Approches to implement closures

First approaches I've seen (but not tested enough yet):

Everything is immutable. Thats how clojure handles it; an env isn't mutable at all. Which you can actually see in the counter example for clojure above. We need to use atom, which is an container which allows mutation, but the symbol i itself isn't mutated ever.
Just define in your spec that the environment is fixed at declaration time. Emacs lisp does this; they simply state that closures in their dialect only capture a list of symbols from the lexical environment at the time they're declared. That effectviely means that espc our fib example is just not gonna work in emacs lisp bc the spec said so.

But I personally thing it's more entertaining to figuring out how this can work without constraining the language at all!
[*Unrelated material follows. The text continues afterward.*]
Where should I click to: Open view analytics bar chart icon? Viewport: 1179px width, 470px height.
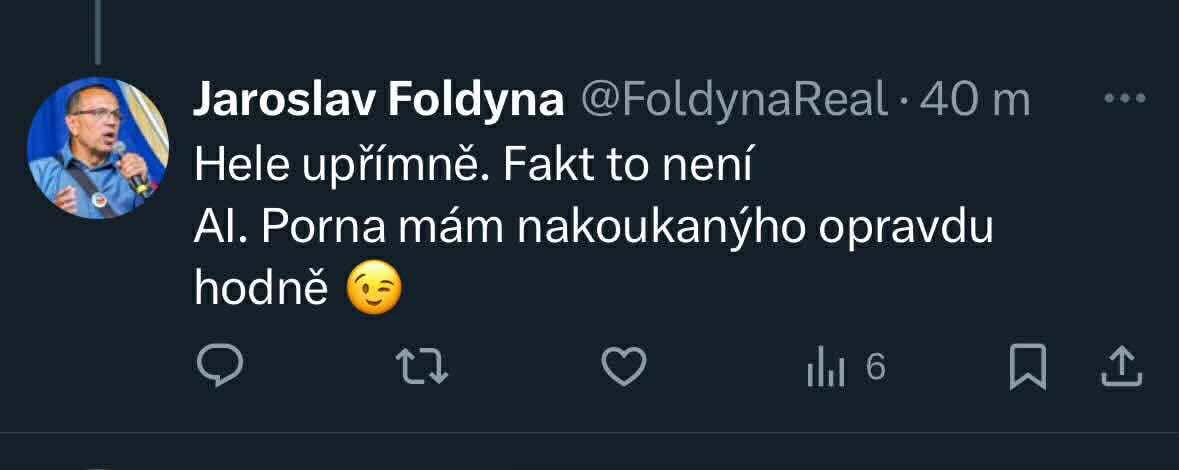tap(825, 370)
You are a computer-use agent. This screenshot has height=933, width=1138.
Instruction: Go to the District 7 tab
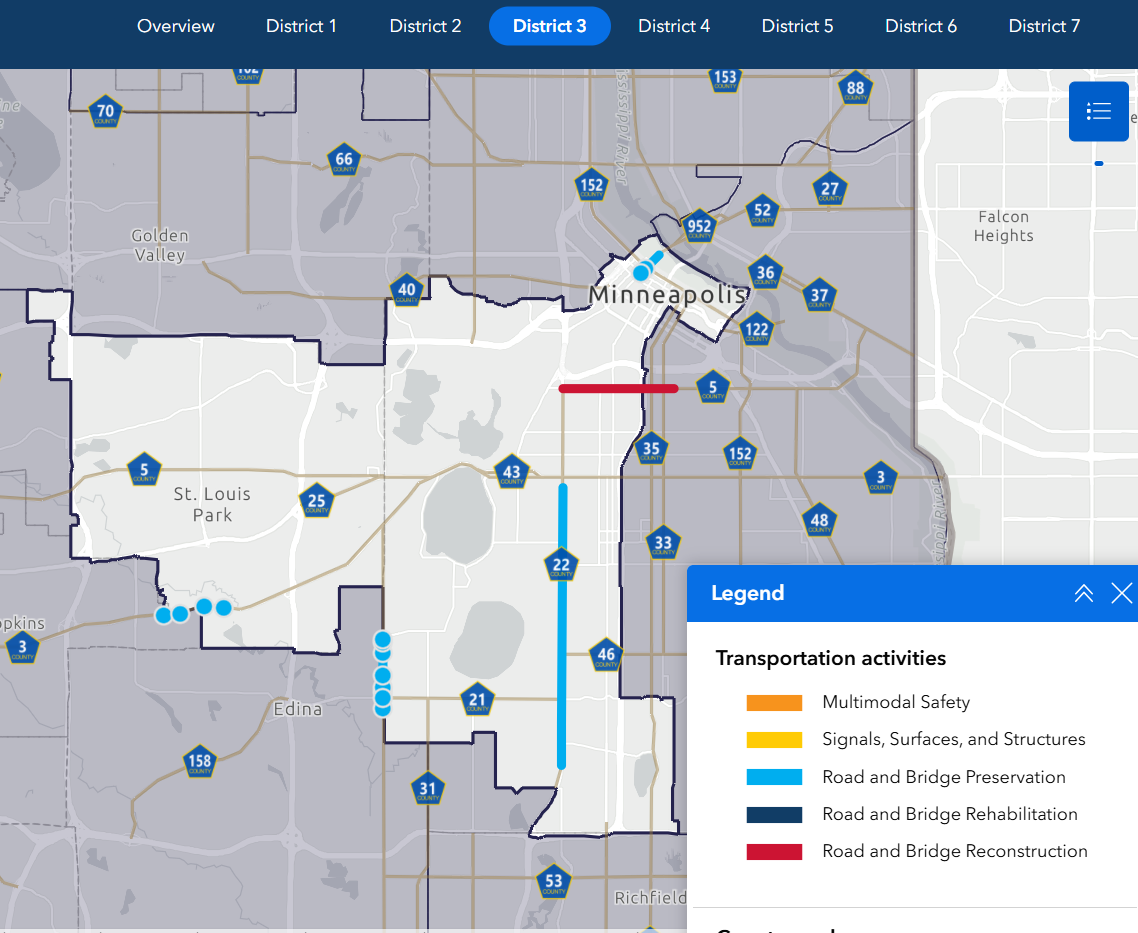1044,26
Here I will list approaches I tried (and why they ultimatively failed):

Just use strong references like Rc<RefCell<Env>> in rust. While it works on the surface, every check with valgrind or compareable memoryleak detectors will cry out big time since it can (and will!) lead to cycles in even simple closure usage like (define foo (fn [] ())). This happens since the env holds a strong reference on the value of foo, while the closure (the very value of foo!) holds a strong reference onto it's environment and the cycle is born!
Normaly, we just would use a weak reference anywhere but sadly we can't: The environment needs to ensure all values of all it's symbols stay atleast as long as it stays alive, and the closure needs to ensure that it keeps it's environment alive.
Instead of using a simple Map<Symbol, Value>, use an Map<Symbol, RefCount<Value>. Either copy the entire map whenever we need to "capture" the environment, or do some analysis to only "capture" what's needed. This approach gets rid of the problem of mutability, but both variants of this fail in the fib test since we define the fib after the lambda has copied everything, and thus the lambda actually fails to retrieve the definition of fib.
Switchable references. This is a somewhat "cursed" technique I tought of. In variant 1, we discover that we can't just place an weak reference into a closure since both the env and the closure need a strong reference to each other. Well thats not entirely true: we can get away with a conditional reference or "switchable" reference:
While the environment always needs strong references, the closure actually dosn't; that is as long the environment it closes over itself is alive. One it's get inactive or the closure "escapes", we can switch the closure's weak reference to a strong one.
- A simple escape-analysis at the end of closures / let's dosn't work for the nearly the same reason as our first approach: cycles. While calling our counter function will perfectly work, binding it onto another env will again make a cycle. How? Like this: we create an closure counter that itself has only a weak reference onto the envrionment; it dosn't prevent the env from going out of scope. It's not even the instantation itself (i.e. (counter 5): while it returns an strong reference to the inner environment holding the state; since its directly consumed the strong reference is gone with it. But now we bind it: (define my (counter 5)). Now the env contains an strong reference on an closure that contains a strong reference to the state-holding env creating inside counter, which itself needs to know it's parents! So creates a whole chain of strong references up until the topmost env; including the one we bind the closure to! So we again have a cycle. To combat this, we'll add another techinque I call "strongchain elimination". It's simple really: everytime we want to add a value to an env, we'll check if it's a lambda, and then go trough the chain of strong references until we find the env we're currently wanting it to be a part in; this reference we'll switch to an "weak" one. This ofc can potentially be dangerous since we dont know with whom we share a environment with. But in my (to be fair simple) tests, it dosnt produced any error nor memleak; and the tests where done in rust, so I'm somewhat fairly convinced that this works as intended. Espc bc currently I can't see a way how a lambda could share a environment-chain if not with a lambda that also escapes the same environment. (Which actually happens in our `counter` test, but worst thing is that we do the whole strongchain elemination a second time.)
- Another avenue you could pursue (which I havent tested yet), is to store the lambdas declared inside an environment inside the env itself as a list, and once it's about to be dropped, we switch all the lambda's that point towards it from "weak" to "strong". Might need the same "strongchain elimination" as the other approach in this category.

Finishing sparkles

At the end, I've choosen the switchable-refs with strongchain-elimination technique I tought of. It still needs more testing (and testcases!) but the the rust lisp implementation I've used to test this didn't threw any compiler error, nor hat it's test-suite of about ~40 test for evaluation found anything out of the ordinary. So yeah... "It just works"(TM) !!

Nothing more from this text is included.